- Com estoques baixíssimos, unidades de saúde suspendem cirurgias oncológicas e cardíacas para garantir sedativos e bloqueadores neuromusculares para pacientes graves intubados com Covid-19
- CMB recorre a Ministério da Saúde e Anvisa para facilitar importação de medicamentos, insumos e denunciar preços abusivos
- Médicos e administradores da área da saúde suplicam por apoio da população
Natália Oliveira
A pandemia de Covid-19 tem trazido uma série de dificuldades para os hospitais do país na luta constante para salvar vidas. Neste momento, um dos maiores desafios está sendo a aquisição de medicamentos do chamado kit intubação, composto de anestésicos, sedativos e bloqueadores neuromusculares. Desde fevereiro, a situação é dramática: os fabricantes não conseguem produzir o volume suficiente para atender a imensa demanda do mercado e os fornecedores têm vendido os medicamentos com sobrepreços assustadores. A falta de sedativos e bloqueadores neuromusculares impossibilita a intubação dos pacientes, que sem o auxílio da ventilação mecânica perdem a chance de sobreviver, indo a óbito por insuficiência respiratória.

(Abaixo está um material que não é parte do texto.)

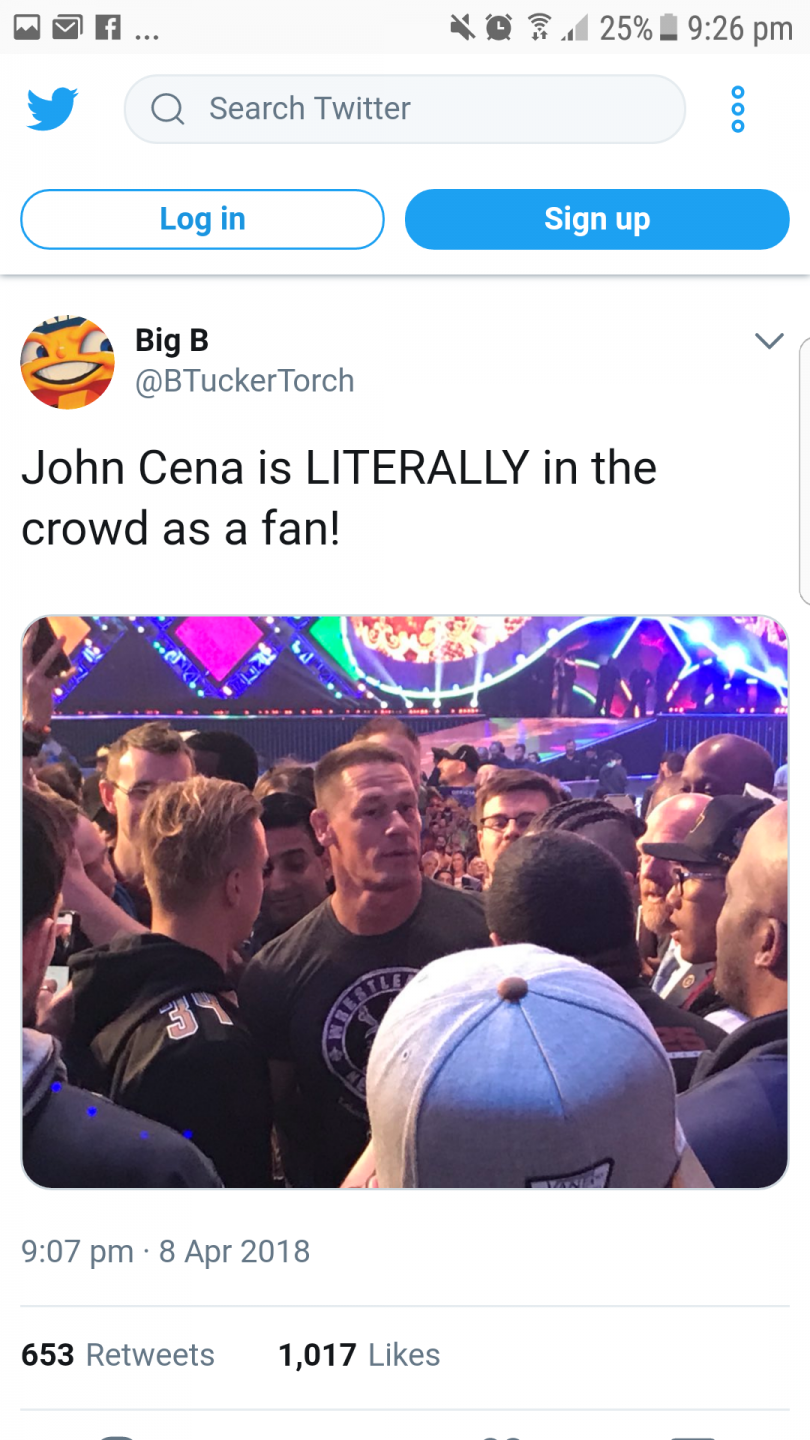Open the three-dot overflow menu
Image resolution: width=810 pixels, height=1440 pixels.
pos(738,109)
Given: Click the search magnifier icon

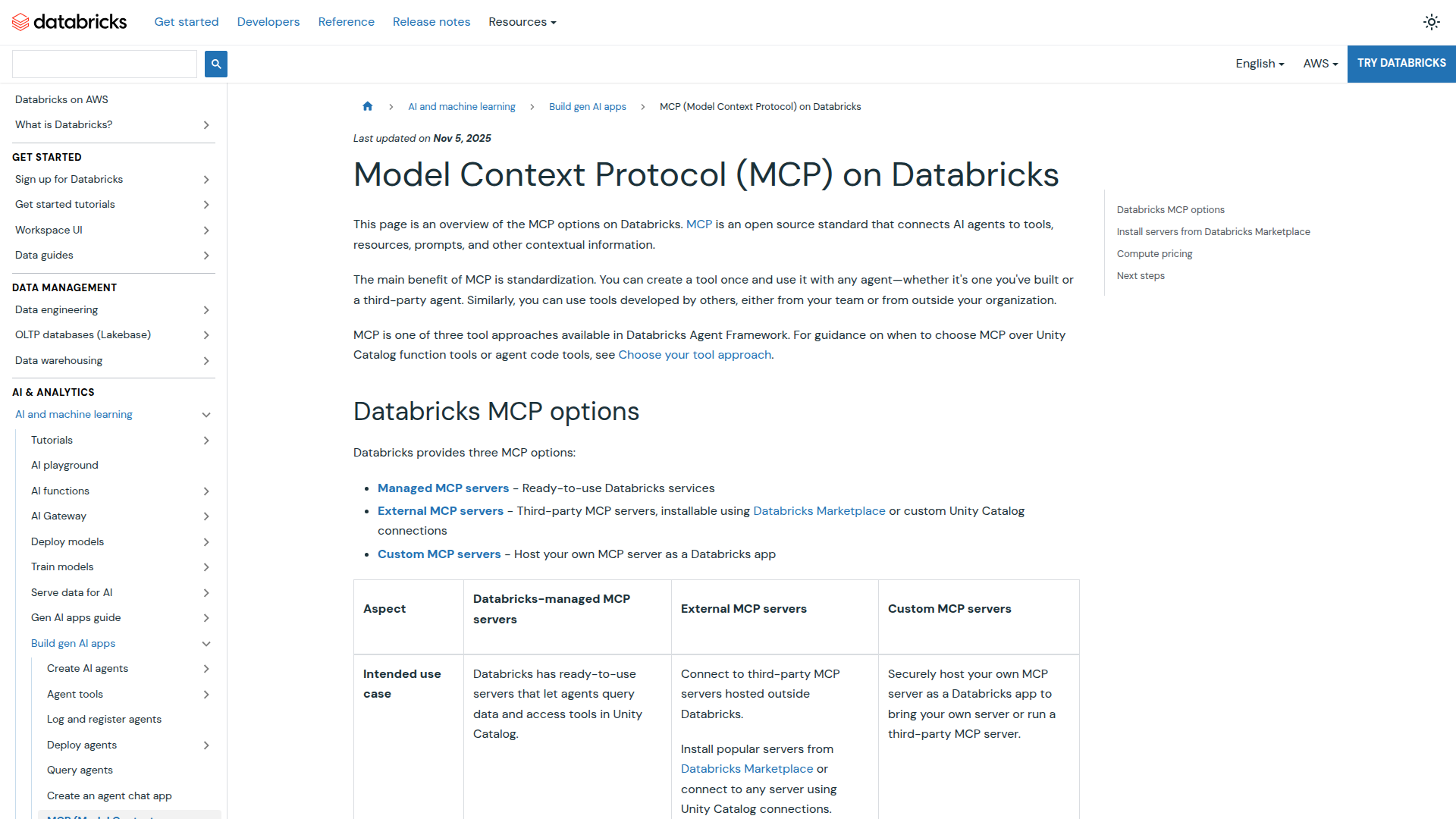Looking at the screenshot, I should [215, 64].
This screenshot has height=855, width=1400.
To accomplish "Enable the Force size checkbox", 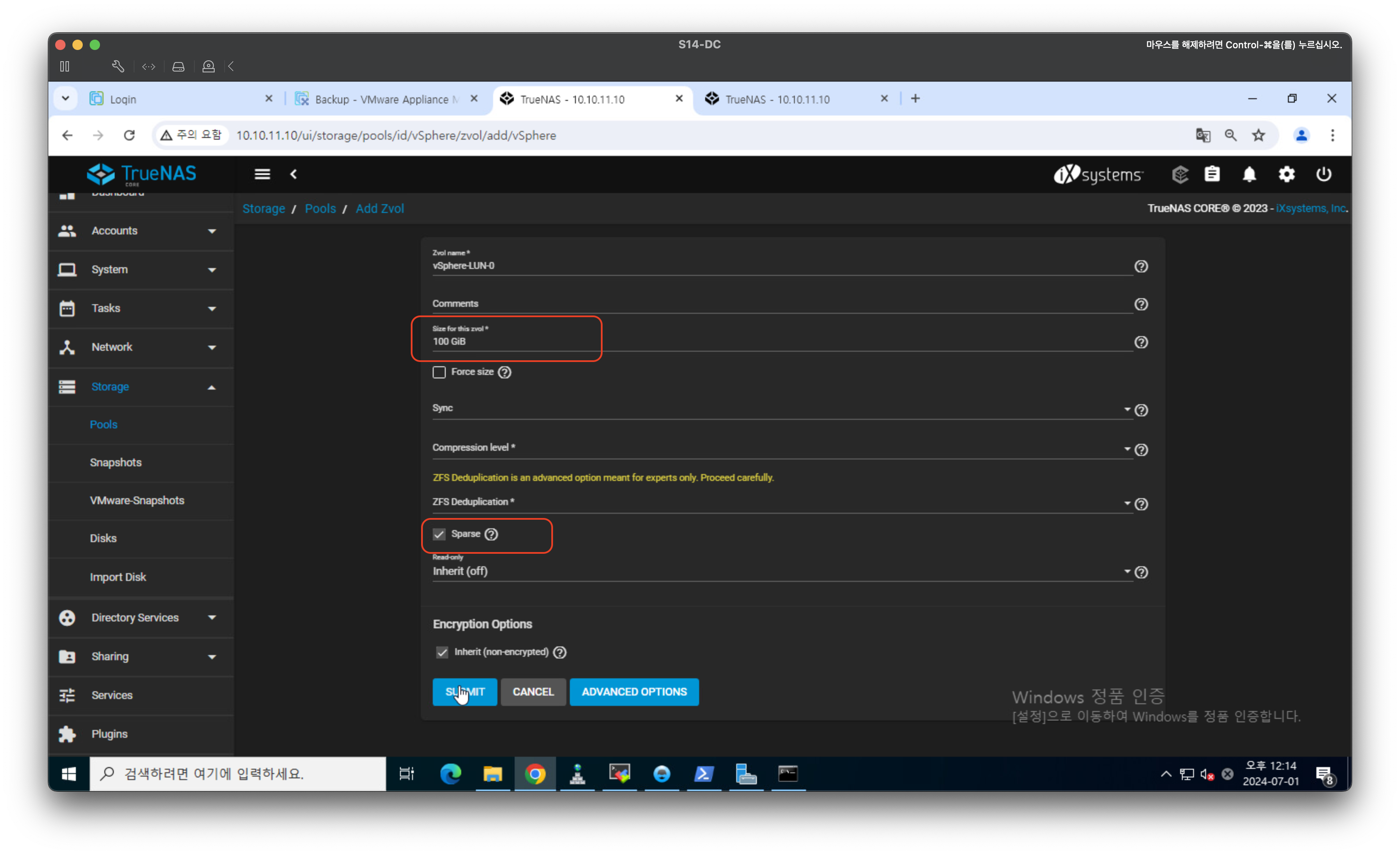I will [x=439, y=372].
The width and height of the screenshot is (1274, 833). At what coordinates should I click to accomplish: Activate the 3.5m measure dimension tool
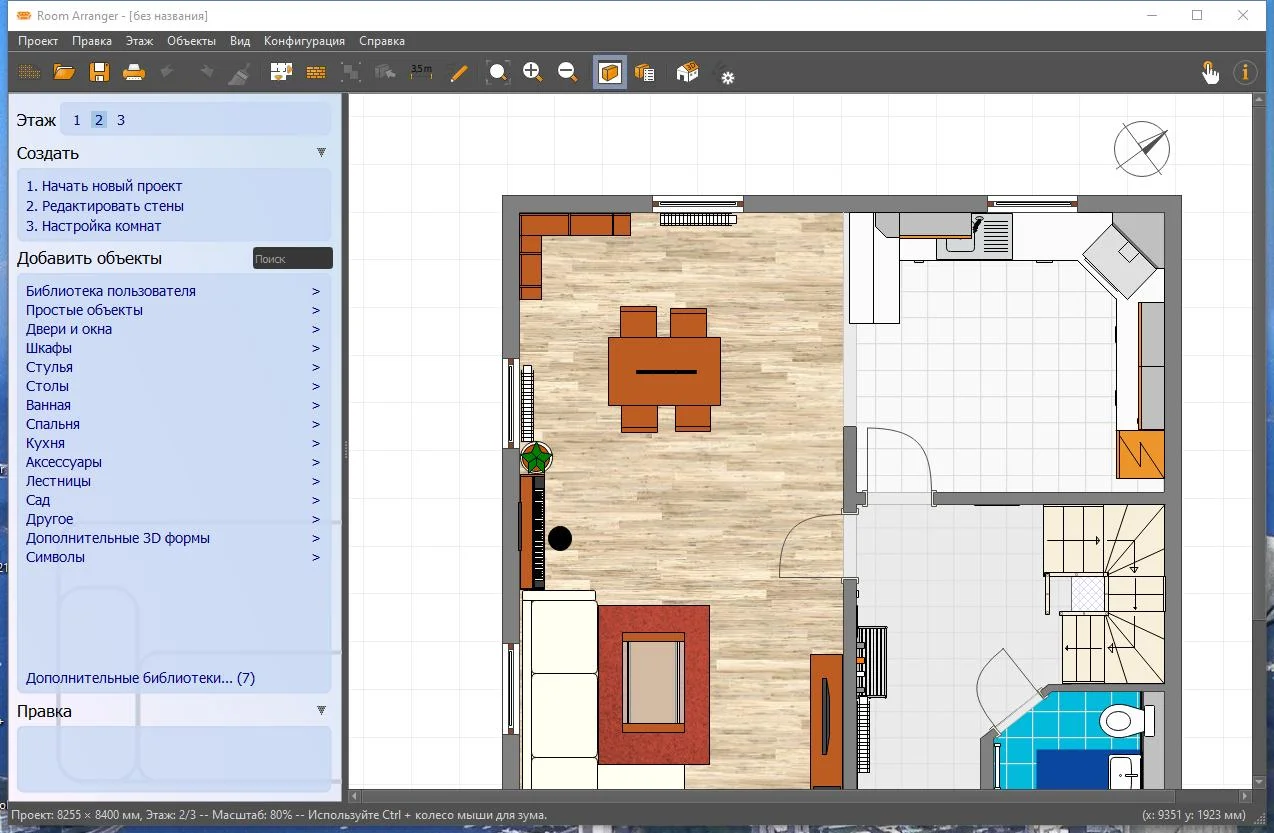pos(421,72)
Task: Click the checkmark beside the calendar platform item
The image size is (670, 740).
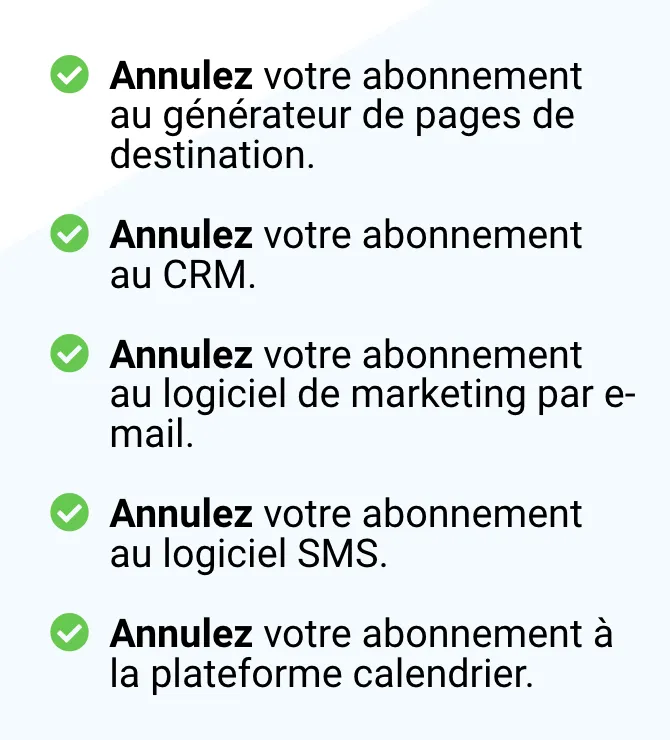Action: tap(69, 632)
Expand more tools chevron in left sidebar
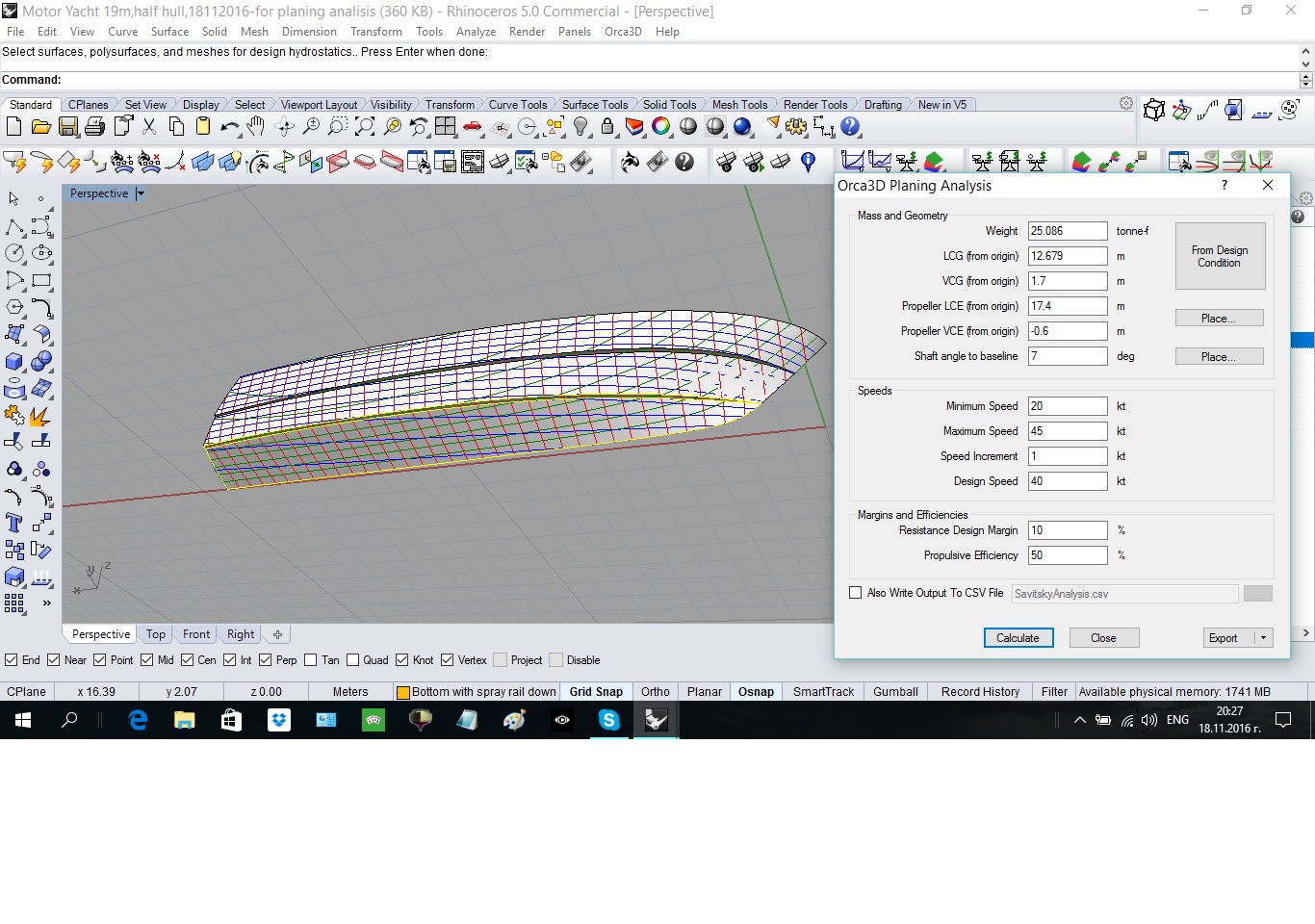The height and width of the screenshot is (924, 1315). tap(46, 603)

Além de impossibilitar a intubação de pacientes que chegam aos hospitais em estados mais graves, a falta desses medicamentos também impede a manutenção dos pacientes que estão intubados nos respiradores. Os sedativos são responsáveis por levar o paciente a um estado de coma induzido, fazendo com que o processo de intubação, ou seja, a colocação do tubo que vai da boca até o pulmão, seja feito de forma não traumática. Já os bloqueadores neuromusculares são essenciais para que o respirador possa assumir o lugar dos pulmões, sem encontrar resistência do organismo.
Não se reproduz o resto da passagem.